I was thinking about tying my first mayfly and I wanted to have a go at mimicking the Green Drake in this picture.
I didn't succeed in doing this properly the first time round in terms of the actual dressing. This was really to try to produce a body technique that would produce the distinctive curve, use natural body materials as far as possible and keep the weight down.
Here's what I came up with. It is basically a truss rod technique utilising a hackle quill with a monofilament draw string to pull the tail into shape. The advantages of this approach are probably the weight and the fact that the quill provides a good core to the body. The quill also helps to give some strength to the attachment to the hook.
There may be better ways of doing this of course. This is the first way that I tried when I couldn't find a technique that appealed to me online.
Here's how I started. I set up my vice in the vertical position with a darning needle. It's the first time I tried this and it seems to work quite well.

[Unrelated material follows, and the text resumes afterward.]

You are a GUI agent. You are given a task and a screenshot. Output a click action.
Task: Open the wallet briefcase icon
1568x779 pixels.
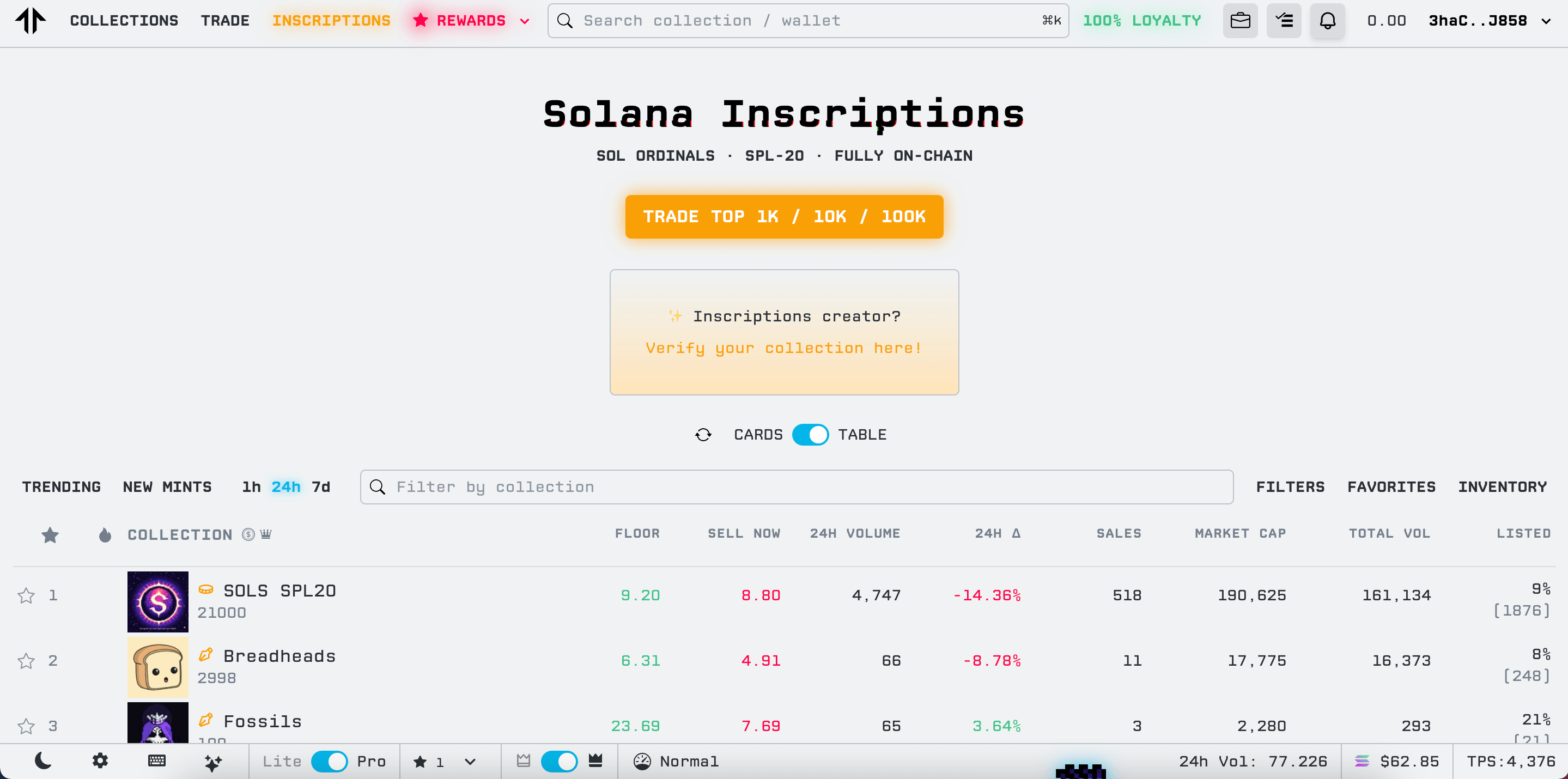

I took a length of 5lb mono, tied a figure of 8 knot at the end and loosely bound the line to the quill using a hackle plier to counter balance the weight of the bobbin (so it didn't spin on the needle)
I then applied a small amount of hard as nails to the mono to the left of the figure of 8 knot as shown.
Once dry the two are fused like this..
Not entirely wishing to rely on the small hard as nails bond the idea here is to bind fairly tightly round the quill near the figure of 8 in the mono. The primary reason for that figure of 8 is to provide a lashing point and it is the lashing that we will rely on rather than the varnish to hold the bond.
Next I performed some loose criss-cross wraps around the darning needle, repositioned the quill and mono pair on the needle with the figure of 8 knot on the curve of the point. This gave me the opportunity to wrap tightly in this area to bond the two without fear that the body wouldn't come off later. Some additional criss-cross wraps were then added.
Now I added my two black pheasant tail figures, and layered on deer hair to produce the taper.
I criss crossed this and varnished lightly to provide some strength. At this point we switch to cosmetic dressing so you could adapt this base in any way that you like.
I put in a piece of Pearsall's hot orange for the rib (didn't want wire because of the weight) and dubbed with natural hare. This was then criss crossed before ribbing with the silk since I was nervous that a dub onto a hollow body would be fragile.
The whole lot was then pulled off and trimmed leaving the quill and the drawstring mono.
Drawing up the mono produced the nice curve and this was simply whipped back onto the quill and sealed with varnish to anchor the position.
Rather than spend a considerable amount of time on the rest of the fly, since this was a test pattern, I simply threw on a couple of olive Wonder Wings.
and dressed with natural hare dub for the rear body, olive dyed hair dub for the thorax and added some natural pheasant knotted legs. (first time at knotted some of those up too... I need some better tweezers than the ones on my Swiss Army Knife).
So here it is, my Test Green Drake illustrating the tail curve.
So, candid thoughts on the body technique?
Is it reasonable? over engineered? reliable enough do you think?